Reliability modeling is widely spread in the engineering world, but is usually not used for financial planning purposes. The invention is an integrated system approach that is based on one data source for multiple purposes. This one data source enables much more accurate warranty planning and provides early indicators when warranty expenses get out of hand. It can help marketing to estimate costs for changes in warranty programs and procedures. In general it facilitates cross-functional understanding of interdependencies between product design, marketing, finance, and customer service and support.
Reliability modeling resides typically in the technical marketing function of a productline, which doesn't have a close link into the financial function. Warranty planning and accounting is typically based on of historical data averages (e.g. annual failure rates, or AFR) or sometimes-pure experience.
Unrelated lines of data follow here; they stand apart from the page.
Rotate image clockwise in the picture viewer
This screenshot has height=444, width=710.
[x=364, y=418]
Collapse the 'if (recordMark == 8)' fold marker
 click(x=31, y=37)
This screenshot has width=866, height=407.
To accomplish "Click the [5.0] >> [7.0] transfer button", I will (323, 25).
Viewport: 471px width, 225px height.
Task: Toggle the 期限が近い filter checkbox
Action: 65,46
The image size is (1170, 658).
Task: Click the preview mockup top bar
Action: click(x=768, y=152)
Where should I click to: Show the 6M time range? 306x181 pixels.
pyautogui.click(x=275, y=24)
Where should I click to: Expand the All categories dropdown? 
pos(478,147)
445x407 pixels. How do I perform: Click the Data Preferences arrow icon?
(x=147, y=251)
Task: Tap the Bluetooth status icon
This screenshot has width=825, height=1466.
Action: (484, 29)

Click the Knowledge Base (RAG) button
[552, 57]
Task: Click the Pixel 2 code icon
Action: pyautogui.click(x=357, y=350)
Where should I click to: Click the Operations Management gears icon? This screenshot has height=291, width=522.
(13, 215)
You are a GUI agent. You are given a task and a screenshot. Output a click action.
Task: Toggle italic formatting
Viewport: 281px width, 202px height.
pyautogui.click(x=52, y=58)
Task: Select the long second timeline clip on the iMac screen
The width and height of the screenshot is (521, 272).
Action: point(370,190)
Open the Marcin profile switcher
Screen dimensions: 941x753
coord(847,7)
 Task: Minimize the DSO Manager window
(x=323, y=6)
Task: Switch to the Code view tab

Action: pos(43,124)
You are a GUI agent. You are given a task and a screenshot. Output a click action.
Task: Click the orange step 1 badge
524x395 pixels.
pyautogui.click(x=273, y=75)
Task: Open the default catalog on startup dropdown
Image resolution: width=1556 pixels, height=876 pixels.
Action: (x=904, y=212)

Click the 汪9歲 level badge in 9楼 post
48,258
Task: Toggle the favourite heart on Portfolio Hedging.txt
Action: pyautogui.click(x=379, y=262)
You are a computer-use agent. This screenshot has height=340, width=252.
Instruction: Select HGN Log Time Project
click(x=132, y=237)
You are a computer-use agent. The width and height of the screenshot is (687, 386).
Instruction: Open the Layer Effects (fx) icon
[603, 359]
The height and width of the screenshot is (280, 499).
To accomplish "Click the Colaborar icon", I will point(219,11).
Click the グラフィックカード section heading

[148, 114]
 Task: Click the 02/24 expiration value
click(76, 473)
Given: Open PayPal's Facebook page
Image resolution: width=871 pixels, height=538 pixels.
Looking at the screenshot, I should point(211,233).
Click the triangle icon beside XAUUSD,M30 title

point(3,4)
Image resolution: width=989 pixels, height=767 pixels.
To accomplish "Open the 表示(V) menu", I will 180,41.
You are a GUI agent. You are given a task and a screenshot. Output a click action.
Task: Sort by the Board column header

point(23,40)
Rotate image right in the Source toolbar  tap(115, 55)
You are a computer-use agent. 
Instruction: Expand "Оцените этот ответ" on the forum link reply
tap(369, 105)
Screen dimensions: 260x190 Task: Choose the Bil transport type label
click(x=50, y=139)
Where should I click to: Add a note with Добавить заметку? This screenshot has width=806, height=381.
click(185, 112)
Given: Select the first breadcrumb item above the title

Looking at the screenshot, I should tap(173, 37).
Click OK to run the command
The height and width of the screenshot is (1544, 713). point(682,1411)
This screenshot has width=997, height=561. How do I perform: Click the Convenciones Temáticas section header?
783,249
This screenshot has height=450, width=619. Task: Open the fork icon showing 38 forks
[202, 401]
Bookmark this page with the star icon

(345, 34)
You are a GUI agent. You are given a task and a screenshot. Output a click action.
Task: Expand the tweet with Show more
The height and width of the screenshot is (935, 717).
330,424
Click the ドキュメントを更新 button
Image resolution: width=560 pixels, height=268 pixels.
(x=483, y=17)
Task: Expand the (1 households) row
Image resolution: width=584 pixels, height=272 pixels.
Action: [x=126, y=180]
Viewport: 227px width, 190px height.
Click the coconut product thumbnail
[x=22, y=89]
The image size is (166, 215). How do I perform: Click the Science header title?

The advantage of linking reliability modeling and warranty financial planning lies in the use of actual event data, statistically sound event prediction, discovery of event behavior over time and the immediate translation into financial data for warranty accruals and budgeting for service and support. This advantage is provided by the VERM. Warranty is often viewed as differentiator for sales, but often it is not clear what the impact of warranty program changes have on warranty costs. A flexible what-if analysis tool can give quick answers and projections of expected costs. Last, capacity planning for service and support is directly linked to the reliability of products. Capacity planning that is based on actual data and statistical prediction of failures over time is more accurate that plans that are based on averages.
The preferred embodiment of the present invention, a system and method for integrated reliability and financial planning, is thus described, While the present invention has been described in particular embodiments, it should be appreciated that the present invention should not be construed as limited by such embodiments, but rather construed according to the below claims.